**Exercise goal:** In the data below, repeat the line containing "Task: Open the 帮助 help link" and every following line exactly, up to and including the last line. Exclude pictures.

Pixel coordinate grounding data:
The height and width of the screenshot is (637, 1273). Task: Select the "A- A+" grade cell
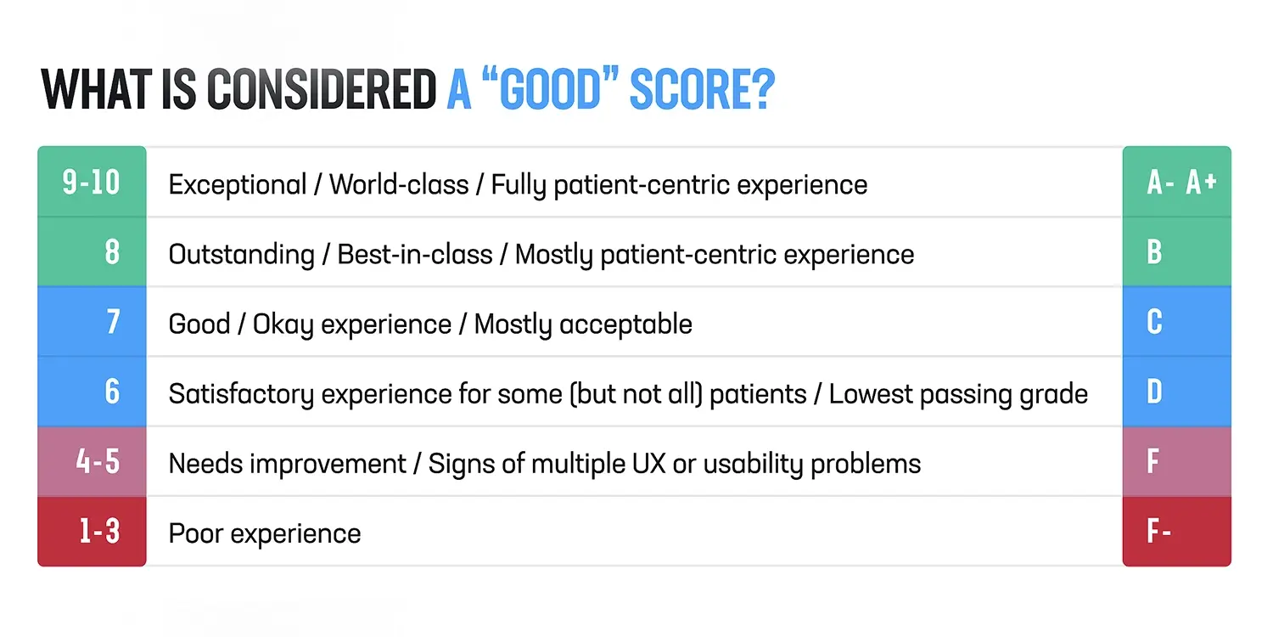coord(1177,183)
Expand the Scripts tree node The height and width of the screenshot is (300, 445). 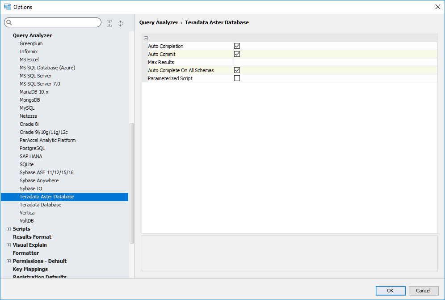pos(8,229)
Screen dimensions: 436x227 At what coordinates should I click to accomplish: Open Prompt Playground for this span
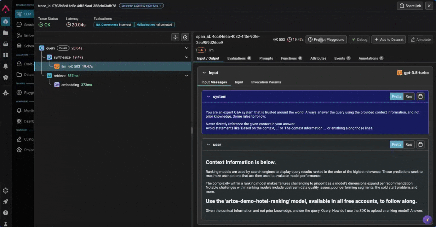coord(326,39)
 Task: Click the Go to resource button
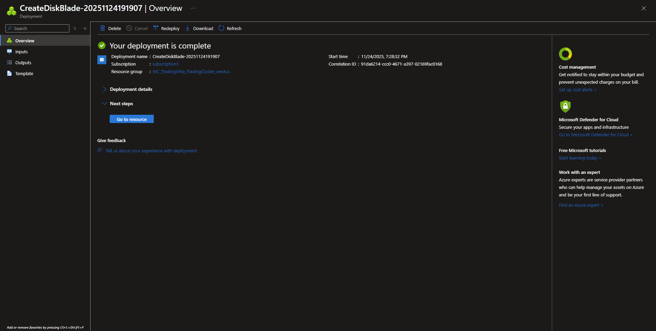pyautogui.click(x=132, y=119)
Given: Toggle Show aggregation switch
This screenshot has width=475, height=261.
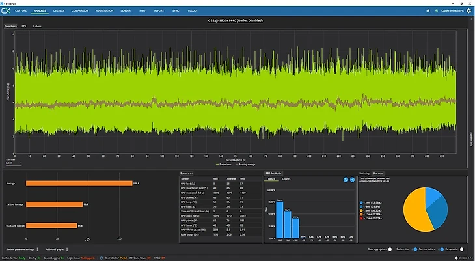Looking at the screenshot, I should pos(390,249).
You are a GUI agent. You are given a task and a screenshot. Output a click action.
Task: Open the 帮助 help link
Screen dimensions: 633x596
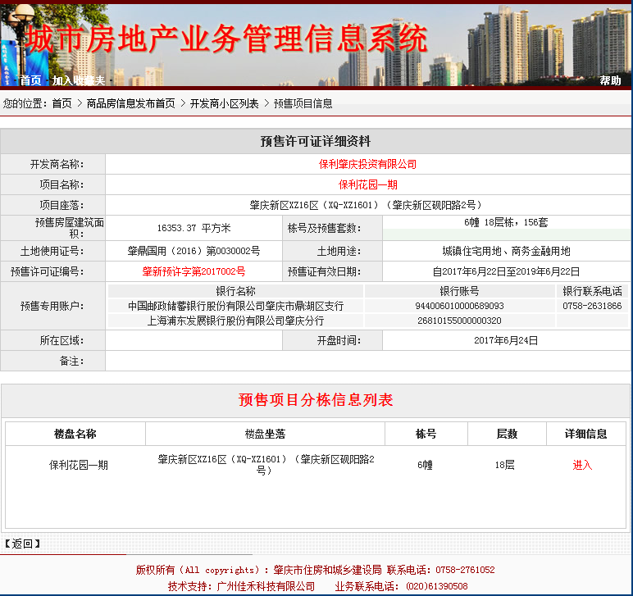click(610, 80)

**Exercise output:**
Task: Open the 帮助 help link
Screen dimensions: 633x596
click(610, 80)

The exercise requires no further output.